Digital Predistortion Linearization of High Efficiency Transmitters
Licentiatavhandling, 2009
High efficiency and good linearity are two important characteristics of transmitters in future wireless communication systems. However, there is usually a trade-off: when high efficiency is achieved, linearity is degraded and nonlinear distortion occurs. This thesis investigates digital predistortion techniques to suppress nonlinear distortion and memory effects in transmitters, therefore improving the linearity.
The power amplifier and RF modulator are the two main sources of distortion in transmitters. First, based on the traditional, widely used Volterra series, a dual-input Volterra series is presented to compensate for the I/Q imbalance which is the main distortion in RF modulators. Further on, a more wideband case is studied for the I/Q
imbalance compensation, which can present stronger memory effects in the modulator. In order to deal with this situation, two modified, complexity reduced behavioral models are introduced. Later, joint distortion compensation of the modulator and the power amplifier are investigated. The experimental results show that the dual-input models can effectively compensate for the I/Q imbalance and also the distortion from the power amplifier, especially when
there exists strong nonlinear I/Q imbalance in the transmitter.

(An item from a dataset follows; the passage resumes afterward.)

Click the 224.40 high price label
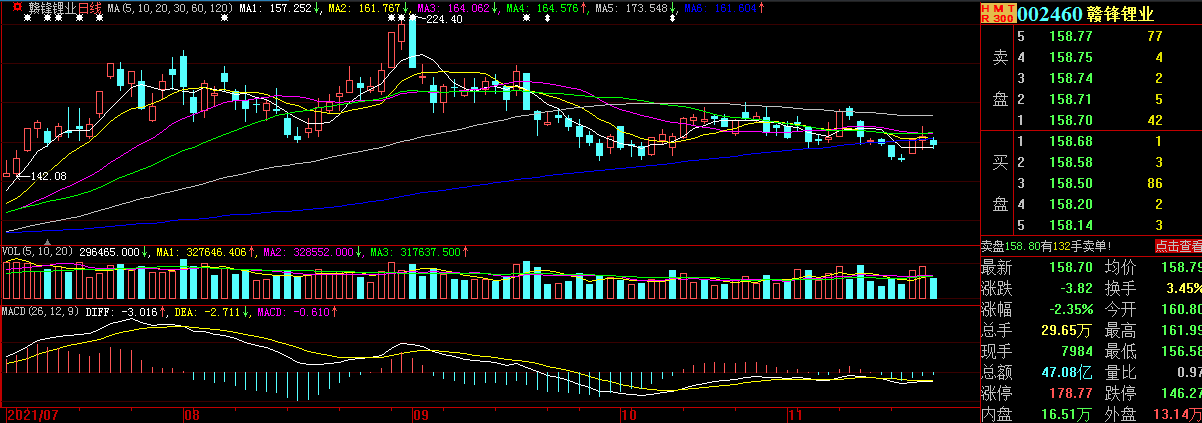The image size is (1202, 423). click(443, 19)
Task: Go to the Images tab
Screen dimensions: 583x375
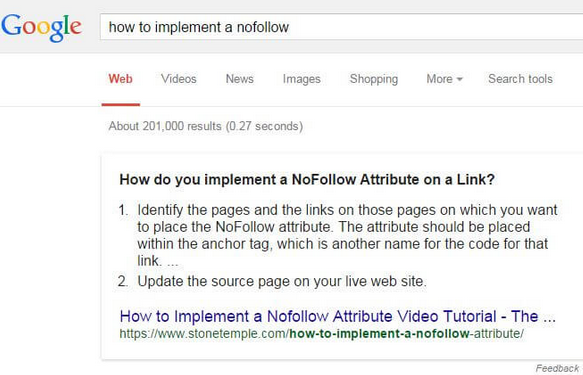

In order to improve the average efficiency in the transmitter while maintaining low distortion, a varactor-based dynamic load modulation architecture is studied in the second part of the thesis. This dual-input architecture has an extra degree of freedom for behavioral modeling and the two input signals need to be controlled carefully together to achieve maximum efficiency. For
this purpose, a dual-input/single output quasi-static inverse model is first used to construct the input signals. Due to different time delays that exist in the two signal paths, a time alignment algorithm is then introduced to estimate the relative time delay. Finally, a dedicated linearization scheme is used to improve the linearity. The experiment is performed using a transmitter demonstrator based on a 1 GHz LDMOS high power amplifier. A 53% power added efficiency with -43 dBc adjacent channel leakage ratio is obtained. These results represent state-of-the-art for dynamic load modulation transmitters and are equivalent to those obtained with other competing methods.